From: "Bob kb8tq" kb8tq@n1k.org
I guess it is time to ask:
Is this a commercial product you are designing?
No. I have no abilities to produce it commercially and I see no market for
such product. I will build one unit for myself, I may build several more
units for friends or if somebody will like it. I will show the HW details
when it will be ready.
What I gain doing it?
- I will have a new counter that suits my current needs
- I will study something new
If so, that raises a whole added layer to this discussion in terms of
“does it do
what it says it does?”.
This question is also important for amateur/hobby measurement equipment. I
do not need equipment that "does not do what it says it does" even if it is
build for hobby use.
The theme about *DEV calculations has many important details I want to
understand right, sorry if I asked too many questions (some of them probably
were naive) and thank you for the help, it is very appreciated! I hope our
discussion is useful not only for me.
Thanks!
Oleg
Hi
On May 13, 2018, at 1:31 PM, Oleg Skydan olegskydan@gmail.com wrote:
Hi Bob!
From: "Bob kb8tq" kb8tq@n1k.org
I guess it is time to ask:
Is this a commercial product you are designing?

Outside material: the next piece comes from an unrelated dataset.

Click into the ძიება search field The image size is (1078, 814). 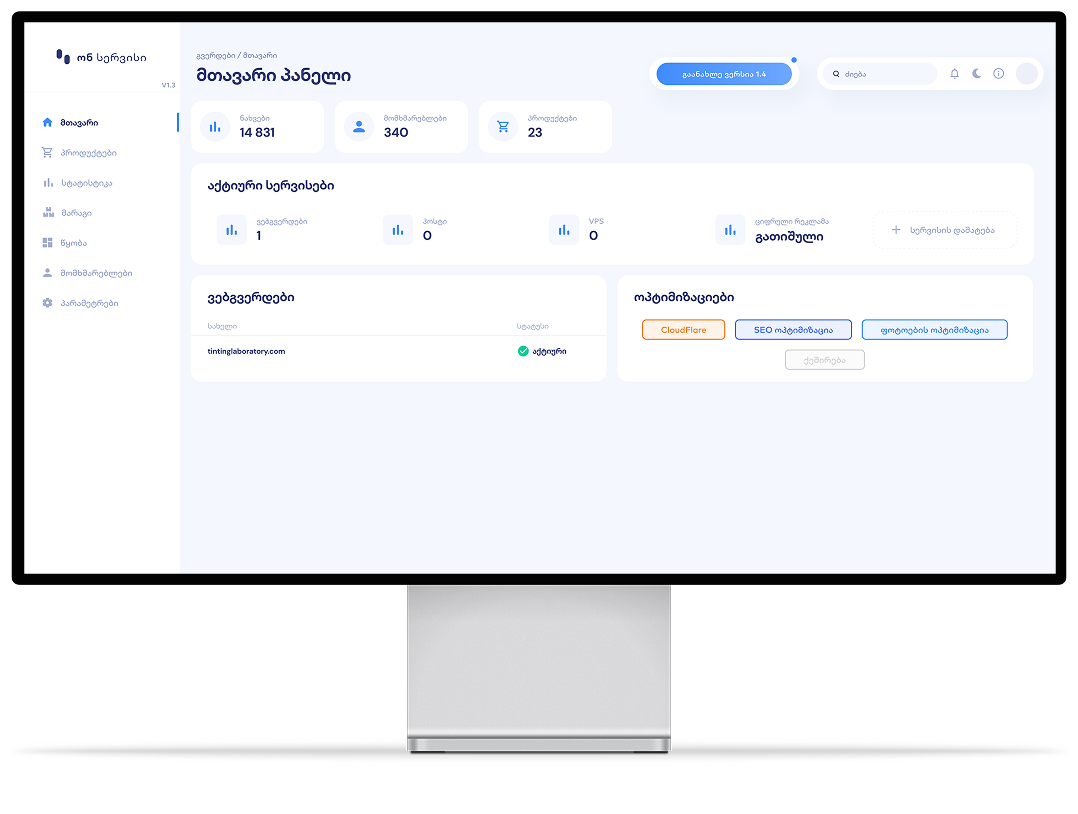click(x=881, y=74)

No. I have no abilities to produce it commercially and I see no market for such product. I will build one unit for myself, I may build several more units for friends or if somebody will like it. I will show the HW details when it will be ready.
What I gain doing it?
- I will have a new counter that suits my current needs
- I will study something new
If so, that raises a whole added layer to this discussion in terms of “does it do
what it says it does?”.
This question is also important for amateur/hobby measurement equipment. I do not need equipment that "does not do what it says it does" even if it is build for hobby use.
The theme about *DEV calculations has many important details I want to understand right, sorry if I asked too many questions (some of them probably were naive) and thank you for the help, it is very appreciated! I hope our discussion is useful not only for me.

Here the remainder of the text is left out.